** What to do **
Transcribe the lines below exactly, beginning with the line that holds "Given: Select the 週 period radio button" and ending with the final line, both included. Pictures are to be left out.

** Supplied entries **
'''

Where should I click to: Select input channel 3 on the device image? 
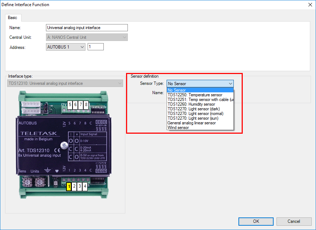(80, 187)
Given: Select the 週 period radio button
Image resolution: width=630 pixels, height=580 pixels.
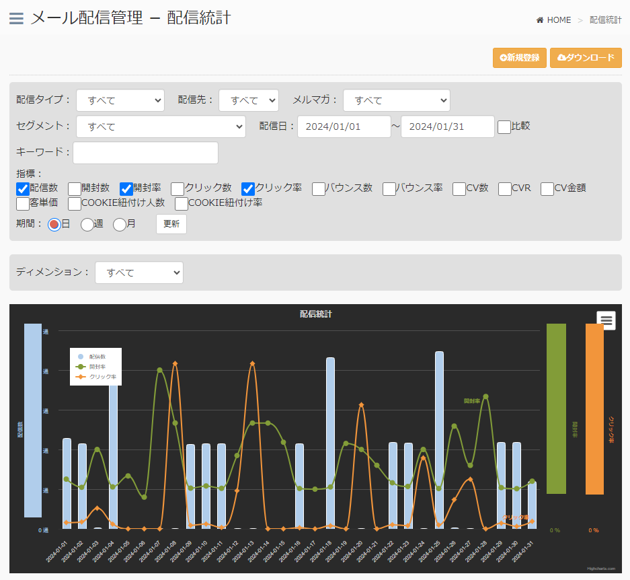Looking at the screenshot, I should tap(87, 225).
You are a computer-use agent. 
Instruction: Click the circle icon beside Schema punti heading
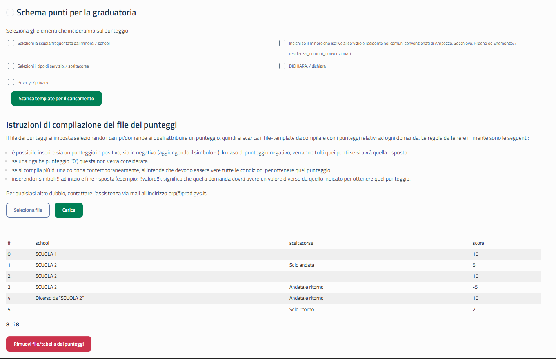tap(10, 13)
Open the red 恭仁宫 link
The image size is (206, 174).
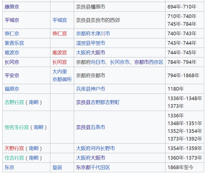tap(60, 34)
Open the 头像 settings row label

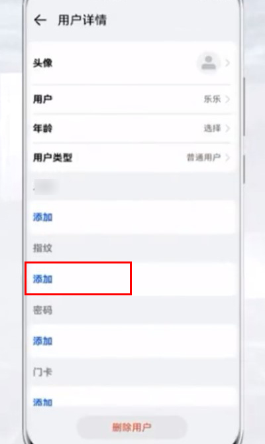tap(42, 63)
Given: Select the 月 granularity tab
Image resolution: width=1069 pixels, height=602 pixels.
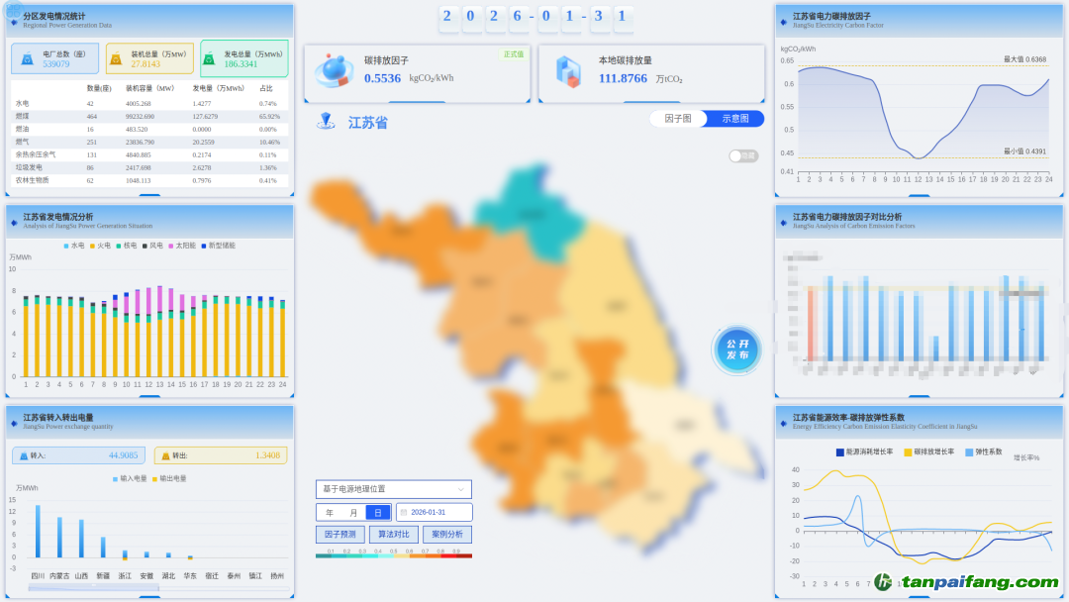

'''

** Written response **
Given: Select the 週 period radio button
Image resolution: width=630 pixels, height=580 pixels.
Looking at the screenshot, I should tap(87, 225).
You are a computer-use agent. 
Instruction: Click the circle icon beside Schema punti heading
tap(10, 13)
Open the red 恭仁宫 link
The image size is (206, 174).
tap(60, 34)
Open the 头像 settings row label

tap(42, 63)
Given: Select the 月 granularity tab
Image resolution: width=1069 pixels, height=602 pixels.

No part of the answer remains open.